Cumhurbaşkanı Recep Tayyip Erdoğan, sosyal medyada popüler olan isimlerden bir grupla yaptığı görüşmede "Savunmayın, taarruz edin, davanızı anlatın" demiş.
Başkan Erdoğan'ın mezkûr sözünden, toplantıda bulunan Diriliş Gazetesi yazarı Tuğrul Selmanoğlu'nun sosyal medya hesabından Cumhurbaşkanı Erdoğan'la arasında geçen "taarruz" diyalogunu yazmasıyla haberdar oldum: "Az önce Sayın Cumhurbaşkanımızın huzurundaydık. 2023 seçimlerine giderken Sosyal medyada karşılaştığımız en büyük sıkıntının karşımızdaki güruhun iftiralarına cevap vermekten derdimizi ve davamızı anlatamamak olduğunu ilettim. 'Savunmayın, taaruz edin, davamızı anlatın' buyurdu."
Yazılarında sürekli taarruz vurgusu yapan biri olarak Cumhurbaşkanı Erdoğan'ın "Savunmayın, taarruz edin, davanızı anlatın" sözüne dikkat kesilmemem düşünülemezdi.
Bilgisayarımdaki yazı dosyasını açıp taarruz üzerine neler yazdığıma baktım. 2017 senesindeki "Fikrin Emrinde Taarruz" (https://www.star.com.tr/yazar/fikrin-emrinde-taarruz-yazi-1213096/) başlıklı yazımda, yine Cumhurbaşkanı Erdoğan'ın sözleri üzerinden taarruzun nasılına dair şunları yazmışım: "Bir gece ansızın gelebiliriz" ve "Biz endişeyle yaşamaktansa, onlar korkuyla yaşasınlar" sözlerini bir ülkenin cumhurbaşkanı laf olsun diye söylemeyeceğine göre, herkes kendini bu sözler üzerinden hesaba çeksin.
Hususiyetle de, pısırıklığı, mıymıntılığı, düşmana şirin gözükmeyi, yalakalık yapmayı 'Efendilik, ağır başlılık' olarak bizlere pazarlayan 'ağabeylerimiz'! Tabiî ki de devlette görev alan veyahut almak niyetinde olanlar... Keyiflerimiz biraz bozulsun, değil mi!

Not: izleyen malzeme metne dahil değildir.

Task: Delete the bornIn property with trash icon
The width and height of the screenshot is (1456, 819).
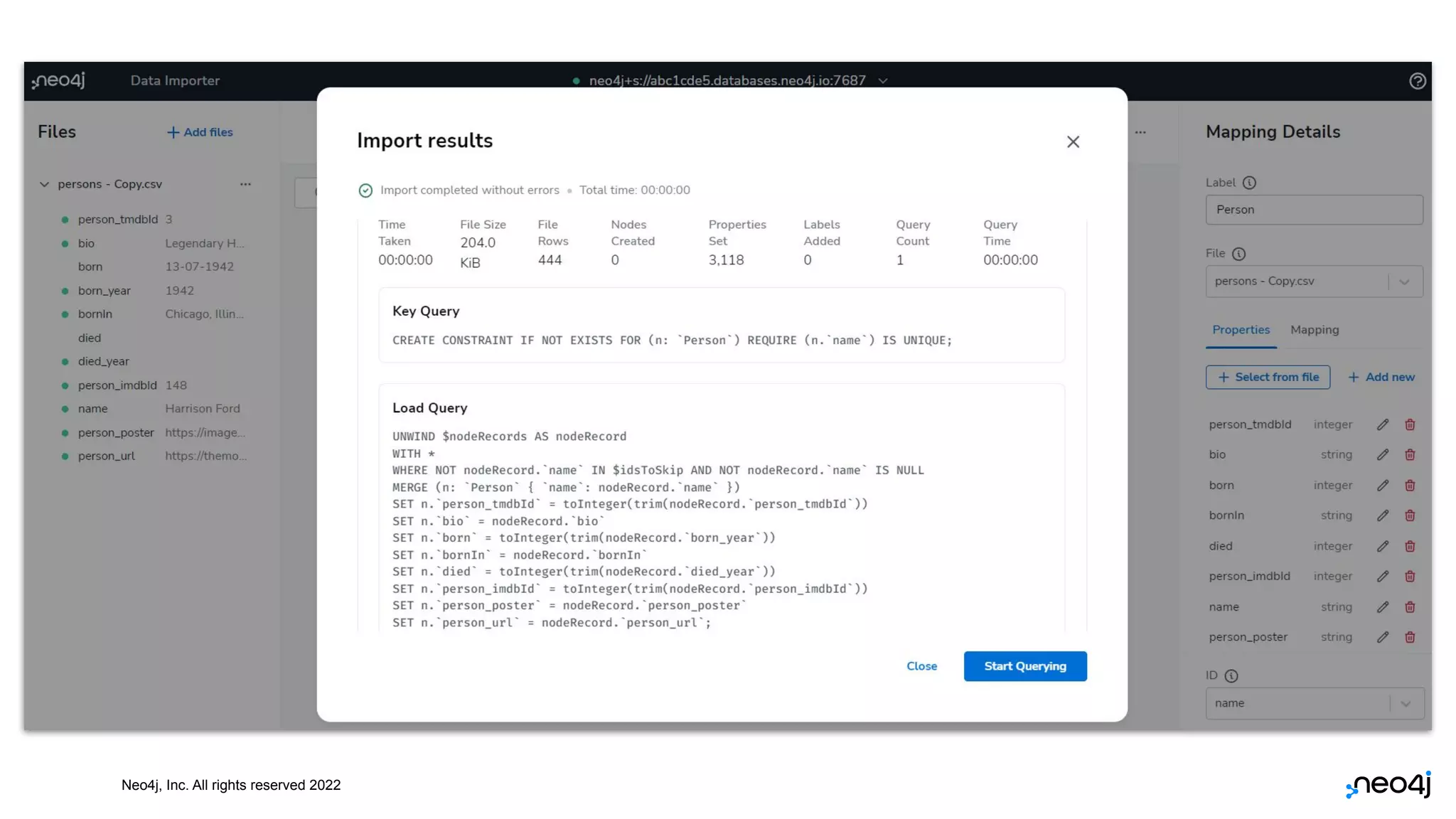Action: [1410, 515]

Böyle gelmiş ama böyle gitmesin, değil mi! Şahsiyetli olmanın, onurlu olmanın, hâsılı insan olmanın bir bedeli olduğunu, bu bedeli ödemeye ve ödetmeye hazır olduğumuz cümle âleme göstermemizin zamanı geldi, değil mi!

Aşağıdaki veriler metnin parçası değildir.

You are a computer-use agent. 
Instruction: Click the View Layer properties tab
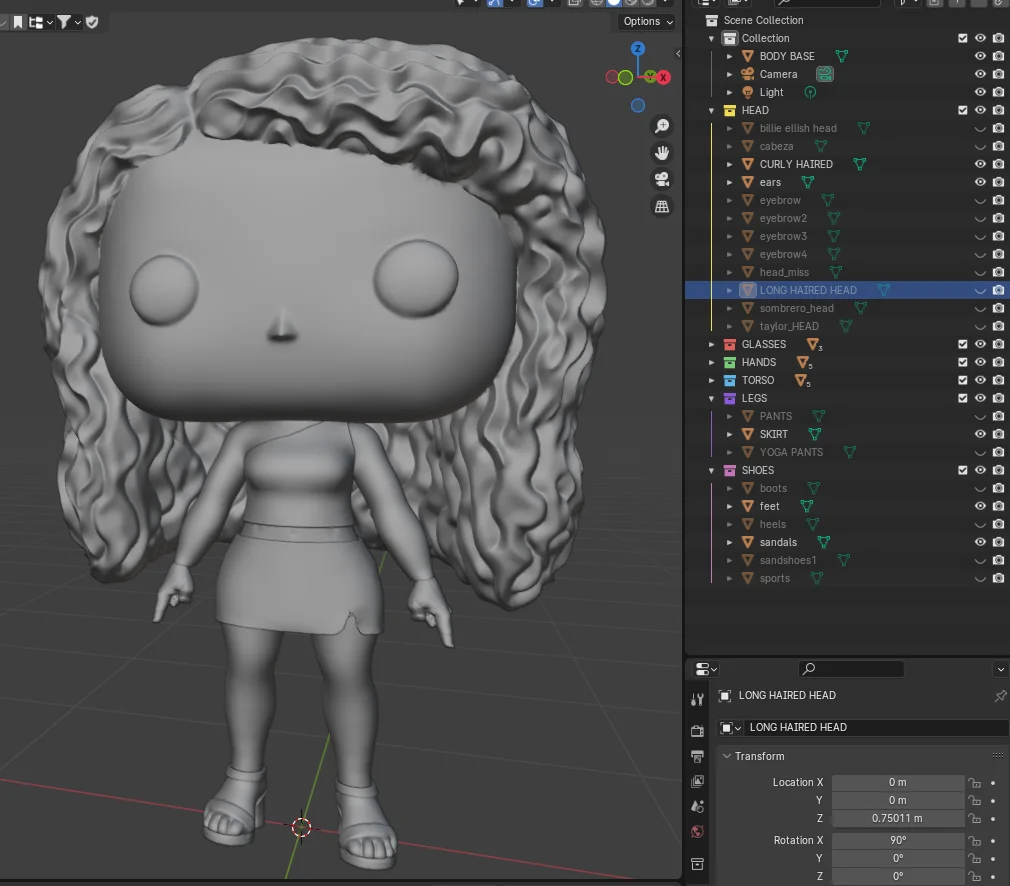click(x=697, y=782)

Evet, Üstad Necip Fazıl Kısakürek, "Hayatta yalnız taarruz var; hayat yalnız taarruz" diyor. Şu an Cumhurbaşkanı Erdoğan şahsında devlet "taarruz" hâline büründü. Lâkin bu yeterli değil. Peki yapılması gereken ne? Kulak veriniz, Üstad anlatıyor: "Şu kadar ki, hak ve hakikat yolunda getireceği yeni bir ifade, taze bir şekil, ayrı bir terkip olmayan taarruz hareketi; düşen çığ, saldıran kaplan ve yurya eden güruh gibi, mezbuh bir yıkıcı olur. İşte, vakarla gurur arasındaki incecik hudut gibi, taarruzla tecavüz arasındaki minicik fark... Taarruzun taarruz olabilmesi için imanın ve fikrin emrine girmesi, sistemleşmesi lazım... (...) Müdafaa ki, başkasının "ol!" dediği şeye sadece "olmam" demektir; ne acı silah!.. Onu da olmak istemiyorsan ne olmak istediğini söyle ve taarruz et... (...) Evvelâ buna inanalım... "Olmak mı, olmamak mı? İşte bütün mesele!" değil; mutlaka olmak ve oldurmak. Amma, ne olmak ve nasıl oldurmak?.. "İşte bütün mesele!"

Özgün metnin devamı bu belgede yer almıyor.